-- start Records supplied --

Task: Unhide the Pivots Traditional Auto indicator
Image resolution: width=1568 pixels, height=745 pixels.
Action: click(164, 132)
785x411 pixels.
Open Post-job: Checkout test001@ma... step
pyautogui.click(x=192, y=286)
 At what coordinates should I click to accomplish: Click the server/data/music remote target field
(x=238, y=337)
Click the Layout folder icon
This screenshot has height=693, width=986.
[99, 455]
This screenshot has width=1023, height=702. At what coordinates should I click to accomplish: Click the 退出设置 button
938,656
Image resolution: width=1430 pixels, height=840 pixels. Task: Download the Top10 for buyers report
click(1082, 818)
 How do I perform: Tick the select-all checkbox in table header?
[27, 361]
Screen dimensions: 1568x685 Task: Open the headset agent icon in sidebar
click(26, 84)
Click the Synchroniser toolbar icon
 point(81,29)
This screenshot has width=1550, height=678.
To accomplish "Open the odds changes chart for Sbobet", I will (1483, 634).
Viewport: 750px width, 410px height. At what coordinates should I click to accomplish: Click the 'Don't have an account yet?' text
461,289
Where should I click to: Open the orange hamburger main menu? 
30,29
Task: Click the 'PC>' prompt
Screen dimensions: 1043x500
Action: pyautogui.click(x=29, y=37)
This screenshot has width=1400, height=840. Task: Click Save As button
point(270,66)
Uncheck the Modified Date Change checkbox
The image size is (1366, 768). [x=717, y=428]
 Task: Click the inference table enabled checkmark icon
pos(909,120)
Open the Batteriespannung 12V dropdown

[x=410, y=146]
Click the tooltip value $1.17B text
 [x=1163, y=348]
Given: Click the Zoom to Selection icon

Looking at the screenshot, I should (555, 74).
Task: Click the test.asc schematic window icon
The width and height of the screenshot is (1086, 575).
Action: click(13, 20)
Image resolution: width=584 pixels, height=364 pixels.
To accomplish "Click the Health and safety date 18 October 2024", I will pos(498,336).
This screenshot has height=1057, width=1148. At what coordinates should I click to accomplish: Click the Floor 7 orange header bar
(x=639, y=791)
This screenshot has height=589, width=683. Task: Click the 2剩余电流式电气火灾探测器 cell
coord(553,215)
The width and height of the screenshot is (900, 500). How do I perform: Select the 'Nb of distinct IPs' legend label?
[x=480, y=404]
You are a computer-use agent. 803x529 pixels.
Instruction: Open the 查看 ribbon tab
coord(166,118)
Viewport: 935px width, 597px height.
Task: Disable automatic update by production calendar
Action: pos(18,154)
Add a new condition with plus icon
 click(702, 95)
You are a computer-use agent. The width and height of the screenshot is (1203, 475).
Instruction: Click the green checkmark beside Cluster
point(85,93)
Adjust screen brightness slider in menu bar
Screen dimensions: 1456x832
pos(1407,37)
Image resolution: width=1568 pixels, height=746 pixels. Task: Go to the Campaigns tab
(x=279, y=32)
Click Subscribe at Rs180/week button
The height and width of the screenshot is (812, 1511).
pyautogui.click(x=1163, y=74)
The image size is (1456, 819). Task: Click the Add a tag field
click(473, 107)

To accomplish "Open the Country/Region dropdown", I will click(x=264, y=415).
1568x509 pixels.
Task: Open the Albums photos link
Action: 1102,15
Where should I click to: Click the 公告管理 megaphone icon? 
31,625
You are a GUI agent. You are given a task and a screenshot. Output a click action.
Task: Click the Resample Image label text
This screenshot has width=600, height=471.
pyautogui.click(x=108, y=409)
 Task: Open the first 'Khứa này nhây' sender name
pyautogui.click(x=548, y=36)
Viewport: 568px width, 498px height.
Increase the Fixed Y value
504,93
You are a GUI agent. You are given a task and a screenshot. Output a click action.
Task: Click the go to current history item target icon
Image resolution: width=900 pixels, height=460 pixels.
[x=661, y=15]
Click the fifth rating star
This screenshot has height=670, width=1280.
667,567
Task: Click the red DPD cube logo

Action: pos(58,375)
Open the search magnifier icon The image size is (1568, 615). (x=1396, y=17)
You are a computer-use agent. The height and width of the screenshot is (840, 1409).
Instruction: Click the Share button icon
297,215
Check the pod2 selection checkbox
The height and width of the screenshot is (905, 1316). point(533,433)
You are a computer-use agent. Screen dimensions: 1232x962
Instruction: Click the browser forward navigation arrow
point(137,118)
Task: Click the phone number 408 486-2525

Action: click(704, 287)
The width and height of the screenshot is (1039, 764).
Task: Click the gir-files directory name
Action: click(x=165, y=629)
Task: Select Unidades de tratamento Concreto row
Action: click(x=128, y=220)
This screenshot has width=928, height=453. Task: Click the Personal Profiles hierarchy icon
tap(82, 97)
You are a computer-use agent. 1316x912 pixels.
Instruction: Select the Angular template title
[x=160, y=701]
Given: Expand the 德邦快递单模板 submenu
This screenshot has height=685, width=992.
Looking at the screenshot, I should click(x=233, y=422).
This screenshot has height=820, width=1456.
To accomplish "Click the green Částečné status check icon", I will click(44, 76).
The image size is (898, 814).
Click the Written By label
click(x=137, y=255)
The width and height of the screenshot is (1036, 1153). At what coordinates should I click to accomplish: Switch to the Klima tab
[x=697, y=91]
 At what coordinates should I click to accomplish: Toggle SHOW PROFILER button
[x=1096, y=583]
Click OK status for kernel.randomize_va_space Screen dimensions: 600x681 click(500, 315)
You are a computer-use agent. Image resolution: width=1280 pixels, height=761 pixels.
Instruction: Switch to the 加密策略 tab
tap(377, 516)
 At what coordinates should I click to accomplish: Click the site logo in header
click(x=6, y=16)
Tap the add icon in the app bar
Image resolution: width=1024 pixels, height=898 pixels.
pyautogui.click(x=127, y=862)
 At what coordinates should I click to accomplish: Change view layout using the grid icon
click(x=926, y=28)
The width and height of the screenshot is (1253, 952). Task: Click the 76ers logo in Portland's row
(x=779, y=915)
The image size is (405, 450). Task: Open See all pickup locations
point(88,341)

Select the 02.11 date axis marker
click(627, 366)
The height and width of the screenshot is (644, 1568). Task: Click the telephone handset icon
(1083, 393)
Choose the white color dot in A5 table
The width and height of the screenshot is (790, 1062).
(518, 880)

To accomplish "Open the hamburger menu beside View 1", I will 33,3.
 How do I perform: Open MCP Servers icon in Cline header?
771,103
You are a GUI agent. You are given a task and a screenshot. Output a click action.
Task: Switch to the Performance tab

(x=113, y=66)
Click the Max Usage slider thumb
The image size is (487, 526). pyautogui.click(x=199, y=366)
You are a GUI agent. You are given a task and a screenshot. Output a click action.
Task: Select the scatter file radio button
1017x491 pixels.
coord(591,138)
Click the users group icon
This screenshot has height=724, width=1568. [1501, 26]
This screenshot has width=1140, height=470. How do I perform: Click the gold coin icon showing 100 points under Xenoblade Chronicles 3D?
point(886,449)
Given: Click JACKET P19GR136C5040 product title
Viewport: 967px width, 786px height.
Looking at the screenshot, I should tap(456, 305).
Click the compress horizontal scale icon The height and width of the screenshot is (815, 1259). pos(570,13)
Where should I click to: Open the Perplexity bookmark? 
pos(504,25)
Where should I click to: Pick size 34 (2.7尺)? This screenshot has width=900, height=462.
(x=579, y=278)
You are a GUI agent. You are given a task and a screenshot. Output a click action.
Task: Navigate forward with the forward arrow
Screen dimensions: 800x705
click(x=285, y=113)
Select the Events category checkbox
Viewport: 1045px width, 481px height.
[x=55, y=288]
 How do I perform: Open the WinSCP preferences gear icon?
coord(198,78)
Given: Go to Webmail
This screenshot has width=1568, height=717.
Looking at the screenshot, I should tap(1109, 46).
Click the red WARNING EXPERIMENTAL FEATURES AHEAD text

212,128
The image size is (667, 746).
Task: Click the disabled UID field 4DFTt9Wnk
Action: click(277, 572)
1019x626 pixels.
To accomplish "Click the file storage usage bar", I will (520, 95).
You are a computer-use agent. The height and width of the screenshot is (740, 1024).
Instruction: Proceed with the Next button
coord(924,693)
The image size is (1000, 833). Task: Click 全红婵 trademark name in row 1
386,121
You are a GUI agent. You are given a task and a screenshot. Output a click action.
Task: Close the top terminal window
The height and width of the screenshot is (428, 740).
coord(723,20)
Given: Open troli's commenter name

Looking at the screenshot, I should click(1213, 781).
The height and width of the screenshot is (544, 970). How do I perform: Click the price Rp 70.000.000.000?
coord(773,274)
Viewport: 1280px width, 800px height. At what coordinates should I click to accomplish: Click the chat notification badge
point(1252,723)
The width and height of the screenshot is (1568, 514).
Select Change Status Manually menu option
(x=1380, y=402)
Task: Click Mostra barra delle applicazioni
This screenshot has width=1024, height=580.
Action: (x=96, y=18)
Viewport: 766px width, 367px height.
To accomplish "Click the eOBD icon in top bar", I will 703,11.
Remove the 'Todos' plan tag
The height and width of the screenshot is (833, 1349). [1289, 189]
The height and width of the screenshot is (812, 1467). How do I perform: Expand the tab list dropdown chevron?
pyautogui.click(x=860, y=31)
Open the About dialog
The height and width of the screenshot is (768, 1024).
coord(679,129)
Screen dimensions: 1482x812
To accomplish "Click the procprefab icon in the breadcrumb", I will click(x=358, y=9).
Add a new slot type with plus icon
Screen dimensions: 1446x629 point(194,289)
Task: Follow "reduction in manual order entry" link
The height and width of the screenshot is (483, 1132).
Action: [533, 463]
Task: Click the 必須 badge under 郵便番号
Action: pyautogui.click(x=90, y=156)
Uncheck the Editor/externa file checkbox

-- end Records supplied --

## Prompt
Copy the lines exactly, starting at the line that contains "You are a computer-use agent. Image" and ending at the line that contains "click(627, 366)".

## Solution to this exercise
You are a computer-use agent. Image resolution: width=1280 pixels, height=761 pixels.
Instruction: Switch to the 加密策略 tab
tap(377, 516)
 At what coordinates should I click to accomplish: Click the site logo in header
click(x=6, y=16)
Tap the add icon in the app bar
Image resolution: width=1024 pixels, height=898 pixels.
pyautogui.click(x=127, y=862)
 At what coordinates should I click to accomplish: Change view layout using the grid icon
click(x=926, y=28)
The width and height of the screenshot is (1253, 952). Task: Click the 76ers logo in Portland's row
(x=779, y=915)
The image size is (405, 450). Task: Open See all pickup locations
point(88,341)

Select the 02.11 date axis marker
click(627, 366)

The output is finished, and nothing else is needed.